Paragraph 75(g) of the guidelines requires agreements for critical or important outsourced functions, where relevant, to include provisions regarding the accessibility, availability, integrity, privacy and safety of relevant data.

These requirements cast a wide net and are expressed in large part at a principles level. This in turn means they are open to interpretation and translating them into compliant contractual obligations can be challenging for institutions as well as suppliers. It seems that the guidelines go further than requiring the supplier to adhere to data security obligations.

The need to ensure 'accessibility' of data, for example, suggests that institutions may need to secure contractual rights to facilitate access to their data held by suppliers. This interpretation would seem to be supported by the need under paragraph 75(m) for institutions to ensure they 'can access' their data in distressed scenarios. Further support for this may lie in the theme of ensuring continuity of supply of services to an institution's customers mentioned above.

From the supplier perspective, there is, perhaps understandably, a reluctance to grant broad access rights to institutions to their data, at least in circumstances where it is 'business as usual'. This is often a common point of negotiation with suppliers.

With this in mind, it would be helpful if the EBA could provide guidance on the point so as to provide greater clarity for all parties and achieve the consistency of approach that the EBA is seeking as one of its objectives underlying the guidelines.

Termination right

Paragraph 98(d) of the guidelines requires critical or important outsourcing arrangements to allow institutions to terminate the arrangement where there are weaknesses regarding the management and security of confidential, personal or otherwise sensitive data or information.
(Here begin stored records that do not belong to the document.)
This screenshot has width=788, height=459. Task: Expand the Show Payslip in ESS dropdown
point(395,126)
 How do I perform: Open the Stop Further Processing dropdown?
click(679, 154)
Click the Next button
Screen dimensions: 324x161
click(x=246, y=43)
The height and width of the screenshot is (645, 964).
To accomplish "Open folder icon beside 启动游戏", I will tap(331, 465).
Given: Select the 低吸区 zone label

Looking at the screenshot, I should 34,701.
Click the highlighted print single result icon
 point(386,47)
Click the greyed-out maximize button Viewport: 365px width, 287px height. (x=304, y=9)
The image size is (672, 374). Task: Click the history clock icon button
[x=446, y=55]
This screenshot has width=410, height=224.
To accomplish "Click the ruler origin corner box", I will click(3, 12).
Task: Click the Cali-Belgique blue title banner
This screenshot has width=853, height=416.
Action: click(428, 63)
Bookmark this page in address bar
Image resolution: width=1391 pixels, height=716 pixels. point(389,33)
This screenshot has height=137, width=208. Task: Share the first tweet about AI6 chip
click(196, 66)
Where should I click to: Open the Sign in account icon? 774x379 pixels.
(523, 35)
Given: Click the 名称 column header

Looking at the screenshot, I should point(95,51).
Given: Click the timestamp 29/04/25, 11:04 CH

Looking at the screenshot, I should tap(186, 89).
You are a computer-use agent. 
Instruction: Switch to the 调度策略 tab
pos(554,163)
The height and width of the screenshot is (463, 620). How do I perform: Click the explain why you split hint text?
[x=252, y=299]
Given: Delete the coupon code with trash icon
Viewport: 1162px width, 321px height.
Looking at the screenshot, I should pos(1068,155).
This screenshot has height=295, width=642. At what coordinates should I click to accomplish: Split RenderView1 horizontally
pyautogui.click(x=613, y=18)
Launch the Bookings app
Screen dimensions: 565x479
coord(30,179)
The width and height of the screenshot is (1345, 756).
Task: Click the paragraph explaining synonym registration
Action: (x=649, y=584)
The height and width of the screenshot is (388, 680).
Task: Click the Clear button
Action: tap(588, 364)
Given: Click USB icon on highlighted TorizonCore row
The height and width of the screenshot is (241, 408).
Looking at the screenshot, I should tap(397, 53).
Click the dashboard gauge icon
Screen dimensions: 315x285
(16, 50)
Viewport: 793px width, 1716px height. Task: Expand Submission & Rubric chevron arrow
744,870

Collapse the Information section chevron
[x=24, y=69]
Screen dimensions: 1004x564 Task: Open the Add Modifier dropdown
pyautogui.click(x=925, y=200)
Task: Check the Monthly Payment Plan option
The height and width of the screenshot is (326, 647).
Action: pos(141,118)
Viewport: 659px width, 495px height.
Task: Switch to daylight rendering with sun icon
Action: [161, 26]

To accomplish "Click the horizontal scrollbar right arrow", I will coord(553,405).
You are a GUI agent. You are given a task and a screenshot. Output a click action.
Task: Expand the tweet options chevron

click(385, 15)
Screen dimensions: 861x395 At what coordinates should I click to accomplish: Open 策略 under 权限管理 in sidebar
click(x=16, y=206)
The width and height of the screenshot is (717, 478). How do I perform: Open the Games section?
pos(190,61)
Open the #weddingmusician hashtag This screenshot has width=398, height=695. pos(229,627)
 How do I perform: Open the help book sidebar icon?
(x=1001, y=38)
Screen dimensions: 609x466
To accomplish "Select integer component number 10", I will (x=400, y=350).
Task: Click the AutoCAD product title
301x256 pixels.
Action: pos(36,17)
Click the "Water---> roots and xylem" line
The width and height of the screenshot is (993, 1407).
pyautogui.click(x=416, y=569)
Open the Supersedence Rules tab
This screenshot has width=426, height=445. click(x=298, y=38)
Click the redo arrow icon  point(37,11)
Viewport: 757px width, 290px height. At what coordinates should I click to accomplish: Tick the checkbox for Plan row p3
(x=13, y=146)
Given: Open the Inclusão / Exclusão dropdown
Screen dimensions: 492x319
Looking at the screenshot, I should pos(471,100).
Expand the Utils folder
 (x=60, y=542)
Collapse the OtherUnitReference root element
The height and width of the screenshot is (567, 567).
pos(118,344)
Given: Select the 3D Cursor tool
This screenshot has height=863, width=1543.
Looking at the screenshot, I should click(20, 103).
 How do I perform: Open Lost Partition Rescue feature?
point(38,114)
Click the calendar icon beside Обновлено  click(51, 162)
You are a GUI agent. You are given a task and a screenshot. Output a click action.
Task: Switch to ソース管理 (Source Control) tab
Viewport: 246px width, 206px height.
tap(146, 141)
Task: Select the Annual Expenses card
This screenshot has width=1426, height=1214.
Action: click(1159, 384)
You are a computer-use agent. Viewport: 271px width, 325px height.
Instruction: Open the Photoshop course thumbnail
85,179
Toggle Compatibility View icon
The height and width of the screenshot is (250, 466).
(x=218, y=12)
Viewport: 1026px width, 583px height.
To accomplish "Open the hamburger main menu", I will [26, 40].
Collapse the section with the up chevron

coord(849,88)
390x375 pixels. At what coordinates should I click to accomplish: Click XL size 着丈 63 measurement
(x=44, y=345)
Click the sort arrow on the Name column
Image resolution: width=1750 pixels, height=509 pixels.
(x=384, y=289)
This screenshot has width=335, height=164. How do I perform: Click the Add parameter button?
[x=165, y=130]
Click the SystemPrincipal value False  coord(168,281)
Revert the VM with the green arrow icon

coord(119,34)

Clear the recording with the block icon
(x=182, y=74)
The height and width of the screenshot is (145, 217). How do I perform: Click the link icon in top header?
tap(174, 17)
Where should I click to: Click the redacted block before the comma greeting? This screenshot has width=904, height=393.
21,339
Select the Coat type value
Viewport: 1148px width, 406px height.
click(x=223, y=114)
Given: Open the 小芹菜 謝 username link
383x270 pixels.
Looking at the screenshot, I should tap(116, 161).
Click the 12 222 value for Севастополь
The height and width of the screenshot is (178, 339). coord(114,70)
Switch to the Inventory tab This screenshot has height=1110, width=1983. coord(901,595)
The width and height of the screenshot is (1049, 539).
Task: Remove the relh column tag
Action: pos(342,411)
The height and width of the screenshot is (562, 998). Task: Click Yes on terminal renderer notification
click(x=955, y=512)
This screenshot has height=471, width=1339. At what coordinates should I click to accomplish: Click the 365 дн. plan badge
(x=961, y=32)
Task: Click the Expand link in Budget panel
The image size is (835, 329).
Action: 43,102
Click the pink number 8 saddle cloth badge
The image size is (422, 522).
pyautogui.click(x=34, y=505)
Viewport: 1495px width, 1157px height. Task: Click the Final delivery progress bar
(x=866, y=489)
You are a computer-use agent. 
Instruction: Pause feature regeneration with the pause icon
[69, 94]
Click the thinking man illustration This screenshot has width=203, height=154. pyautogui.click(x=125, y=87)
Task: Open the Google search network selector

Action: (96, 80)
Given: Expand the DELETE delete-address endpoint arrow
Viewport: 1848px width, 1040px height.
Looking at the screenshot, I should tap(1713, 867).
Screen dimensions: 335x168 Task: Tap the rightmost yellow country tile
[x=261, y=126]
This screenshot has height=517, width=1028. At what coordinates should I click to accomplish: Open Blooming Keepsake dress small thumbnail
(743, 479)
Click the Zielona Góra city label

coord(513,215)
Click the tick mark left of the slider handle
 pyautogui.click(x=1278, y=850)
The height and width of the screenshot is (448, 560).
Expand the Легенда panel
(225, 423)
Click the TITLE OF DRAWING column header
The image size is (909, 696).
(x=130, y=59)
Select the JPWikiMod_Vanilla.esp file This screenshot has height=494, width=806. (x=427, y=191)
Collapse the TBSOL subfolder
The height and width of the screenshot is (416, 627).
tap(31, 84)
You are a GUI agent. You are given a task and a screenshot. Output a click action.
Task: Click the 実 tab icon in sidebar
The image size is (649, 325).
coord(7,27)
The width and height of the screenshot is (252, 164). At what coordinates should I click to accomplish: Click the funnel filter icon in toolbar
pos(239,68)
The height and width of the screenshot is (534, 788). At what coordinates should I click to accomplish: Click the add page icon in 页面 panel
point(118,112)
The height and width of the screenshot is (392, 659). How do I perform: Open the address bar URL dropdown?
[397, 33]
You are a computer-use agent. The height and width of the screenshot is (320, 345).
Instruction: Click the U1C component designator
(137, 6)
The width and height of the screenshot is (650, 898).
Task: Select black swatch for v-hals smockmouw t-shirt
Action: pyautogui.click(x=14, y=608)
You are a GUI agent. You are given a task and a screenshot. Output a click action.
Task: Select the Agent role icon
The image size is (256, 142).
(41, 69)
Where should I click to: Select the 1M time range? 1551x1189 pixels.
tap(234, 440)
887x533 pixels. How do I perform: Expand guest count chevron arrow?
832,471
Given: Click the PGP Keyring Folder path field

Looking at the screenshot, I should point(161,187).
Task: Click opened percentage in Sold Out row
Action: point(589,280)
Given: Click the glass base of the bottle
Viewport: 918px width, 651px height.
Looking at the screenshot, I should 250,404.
A 'weakness' in the management and security of relevant data does not, on a strict reading at least, equate to a 'breach'. That said, in practical terms, if an institution's contractual provisions relating to the management and security of data are robust, it may well be that a weakness might indeed point to breach.

Nonetheless, due to the 'terminal' effect this requirement can have on a contract, it often leads to a degree of negotiation with suppliers. It therefore makes sense for institutions to examine how the requirement can be satisfied, for example, through carefully defining the key relevant data monitoring and security obligations needed in the context of the services being provided, and to provide for a termination right for a breach of those specific obligations, perhaps after a process allowing for remediation of the breach where that is feasible.

Operational resilience

Operational resilience of financial institutions is a topic that regulators are increasingly turning their attention to, not least because it has been drawn into sharp focus by the impact of Covid-19. Compliance with the control mechanisms for outsourced activities involving data as mandated by the guidelines should have the effect of bolstering relevant aspects of the operational resilience of institutions that are reliant on them.